**Prompt:** Search the data for the string "will" and gather each line it is in.

(Saved data entries)
++++++++

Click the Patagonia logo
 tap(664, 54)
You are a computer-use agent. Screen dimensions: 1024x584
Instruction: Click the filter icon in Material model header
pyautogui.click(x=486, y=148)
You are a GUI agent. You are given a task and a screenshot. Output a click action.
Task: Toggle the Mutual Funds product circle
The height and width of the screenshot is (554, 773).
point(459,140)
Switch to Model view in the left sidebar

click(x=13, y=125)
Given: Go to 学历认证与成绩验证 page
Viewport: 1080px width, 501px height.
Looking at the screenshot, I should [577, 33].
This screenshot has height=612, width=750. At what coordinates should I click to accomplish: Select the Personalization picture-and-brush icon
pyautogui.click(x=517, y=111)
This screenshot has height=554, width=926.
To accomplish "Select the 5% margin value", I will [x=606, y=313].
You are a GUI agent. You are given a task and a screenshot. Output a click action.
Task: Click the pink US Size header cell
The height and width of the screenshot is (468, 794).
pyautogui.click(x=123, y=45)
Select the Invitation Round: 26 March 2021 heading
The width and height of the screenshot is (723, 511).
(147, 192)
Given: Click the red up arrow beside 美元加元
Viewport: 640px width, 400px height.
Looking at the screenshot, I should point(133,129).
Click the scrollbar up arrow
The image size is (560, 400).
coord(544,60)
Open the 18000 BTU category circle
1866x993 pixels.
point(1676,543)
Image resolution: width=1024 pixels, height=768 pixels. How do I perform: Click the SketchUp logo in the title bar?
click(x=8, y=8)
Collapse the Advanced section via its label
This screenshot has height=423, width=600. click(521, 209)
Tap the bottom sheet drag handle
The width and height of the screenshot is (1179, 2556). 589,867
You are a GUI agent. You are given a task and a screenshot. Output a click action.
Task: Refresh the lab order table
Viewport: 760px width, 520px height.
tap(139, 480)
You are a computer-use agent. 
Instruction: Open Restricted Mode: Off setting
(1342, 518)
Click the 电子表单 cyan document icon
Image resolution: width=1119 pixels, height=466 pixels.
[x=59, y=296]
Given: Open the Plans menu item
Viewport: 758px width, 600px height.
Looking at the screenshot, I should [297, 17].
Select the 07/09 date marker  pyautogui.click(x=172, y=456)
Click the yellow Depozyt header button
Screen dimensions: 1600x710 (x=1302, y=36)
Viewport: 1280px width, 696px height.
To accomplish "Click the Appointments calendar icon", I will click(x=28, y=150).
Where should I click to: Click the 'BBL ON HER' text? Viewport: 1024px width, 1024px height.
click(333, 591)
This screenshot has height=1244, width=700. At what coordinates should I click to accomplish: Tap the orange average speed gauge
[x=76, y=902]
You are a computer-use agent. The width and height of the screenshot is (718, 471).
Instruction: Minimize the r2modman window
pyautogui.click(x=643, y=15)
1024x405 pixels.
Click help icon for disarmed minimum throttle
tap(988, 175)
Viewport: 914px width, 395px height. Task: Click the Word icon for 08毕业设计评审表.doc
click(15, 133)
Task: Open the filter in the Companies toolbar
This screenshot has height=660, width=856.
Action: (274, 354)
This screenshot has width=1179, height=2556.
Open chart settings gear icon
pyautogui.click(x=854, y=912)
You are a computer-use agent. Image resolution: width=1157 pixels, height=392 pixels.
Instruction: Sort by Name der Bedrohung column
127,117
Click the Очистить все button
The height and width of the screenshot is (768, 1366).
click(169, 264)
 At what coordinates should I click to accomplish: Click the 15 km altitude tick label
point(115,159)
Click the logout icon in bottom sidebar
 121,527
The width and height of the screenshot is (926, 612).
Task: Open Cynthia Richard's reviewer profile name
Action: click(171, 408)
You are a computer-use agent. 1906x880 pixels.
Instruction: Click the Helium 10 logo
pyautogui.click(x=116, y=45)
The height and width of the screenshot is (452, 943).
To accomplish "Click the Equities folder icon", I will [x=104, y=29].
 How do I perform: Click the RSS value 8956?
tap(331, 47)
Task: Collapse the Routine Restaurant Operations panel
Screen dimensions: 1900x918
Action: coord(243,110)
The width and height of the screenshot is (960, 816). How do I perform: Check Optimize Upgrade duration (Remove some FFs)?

++++++++

**Exercise response:**
To accomplish "Select the 5% margin value", I will [x=606, y=313].
To accomplish "Click the Appointments calendar icon", I will click(x=28, y=150).
To accomplish "Click the Equities folder icon", I will [x=104, y=29].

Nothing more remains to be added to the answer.